Modern golf club technology has changed the way we play the game. Drivers are bigger, more forgiving, and launch the ball prodigious distances. Metal woods are hotter and easier to hit than ever. Irons are getting stronger and more forgiving of mis-hits. And these things called ‘hybrids’ are so easy to hit they are scary.
But some say all this technology however has done absolutely nothing for our short range performance.
Technology has made the longer clubs easier to hit and go further than ever, and it’s done the same with your short clubs. But do you really need 4-5 clubs that go further than your 5-iron? You don’t score “out there” – you score inside 9-iron range. But now even short irons have been strengthened by as much as 8-9 degrees from what was played 40 years ago.
Golfing legends like Hogan, Nelson and Snead, who were excellent balls strikers, were known to have 6-7 clubs for all the shots inside 150 yards, while we modern day golfers only carry 3-4 of them, or maybe less. So, wouldn’t we have to be twice the ball striker Hogan was to make that work?
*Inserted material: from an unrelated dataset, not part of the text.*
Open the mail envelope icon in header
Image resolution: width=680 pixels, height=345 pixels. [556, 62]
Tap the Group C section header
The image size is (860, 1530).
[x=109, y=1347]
Another reality is that our wedges today look just like they did 30-40 years ago. “Wedges” have not changed to keep up. When the sand wedge was designed over 50 years ago, it had all the weight low so that it could have a full sole design. It was also never meant to be used for full swing shots.
And wedge shafts also have not changed much in 30 years.
But the wonderful thing about our sets of golf clubs is we can put them together any way we want. If that means rethinking your entire set make-up, then do it. You’ve got nothing to lose but some strokes off your handicap.